## Record set
• • • • • • •

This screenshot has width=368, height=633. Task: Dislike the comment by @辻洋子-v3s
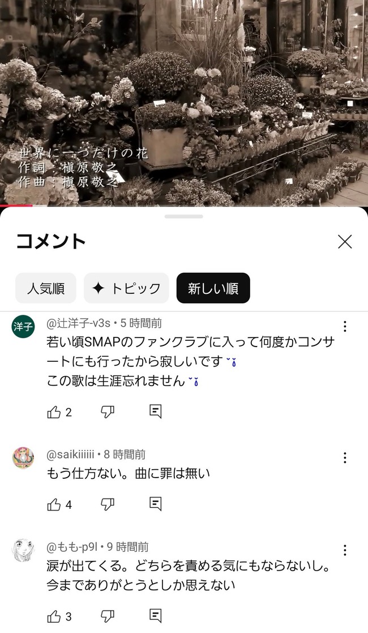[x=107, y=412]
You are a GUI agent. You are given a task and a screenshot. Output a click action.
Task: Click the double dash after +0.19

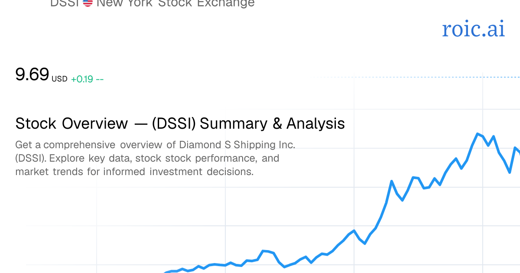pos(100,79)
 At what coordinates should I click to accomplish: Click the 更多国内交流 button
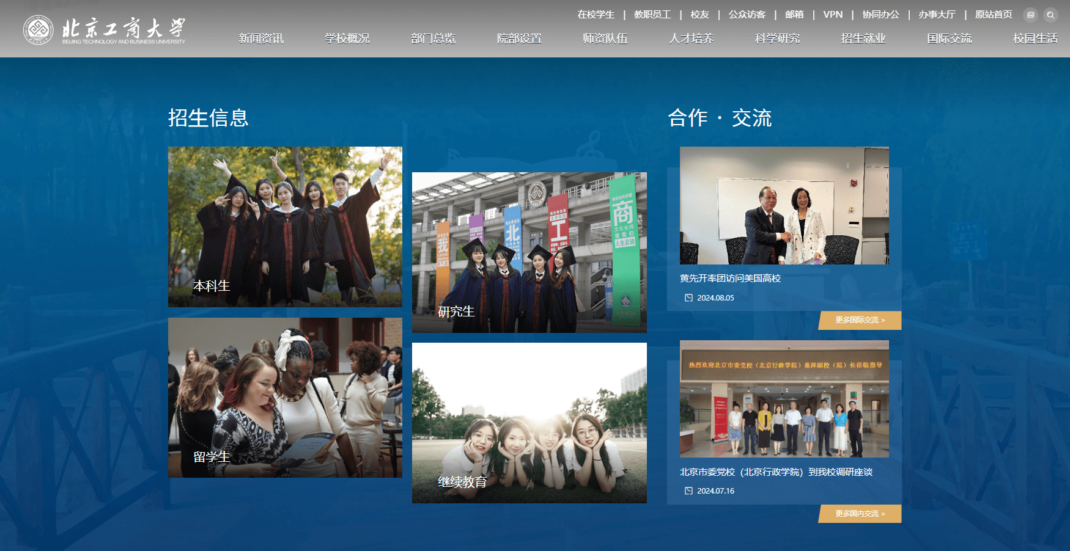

• • • • • • •

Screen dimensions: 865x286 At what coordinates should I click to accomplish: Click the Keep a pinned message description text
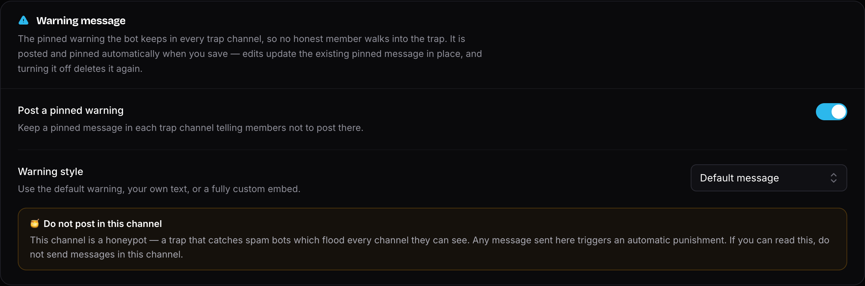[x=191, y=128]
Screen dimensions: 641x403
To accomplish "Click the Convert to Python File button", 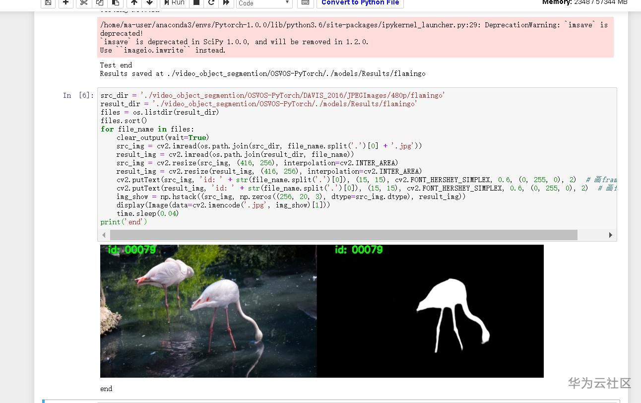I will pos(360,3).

• • • • • • •

## Aim of the exercise
Above are some records. Output exactly the lines from the one that contains "This screenshot has" to the one that contains "the 更多国内交流 button", keeping both, and omit the pictures.

## Result of the task
This screenshot has width=368, height=633. Task: Dislike the comment by @辻洋子-v3s
[x=107, y=412]
You are a GUI agent. You are given a task and a screenshot. Output a click action.
Task: Click the double dash after +0.19

pos(100,79)
 At what coordinates should I click to accomplish: Click the 更多国内交流 button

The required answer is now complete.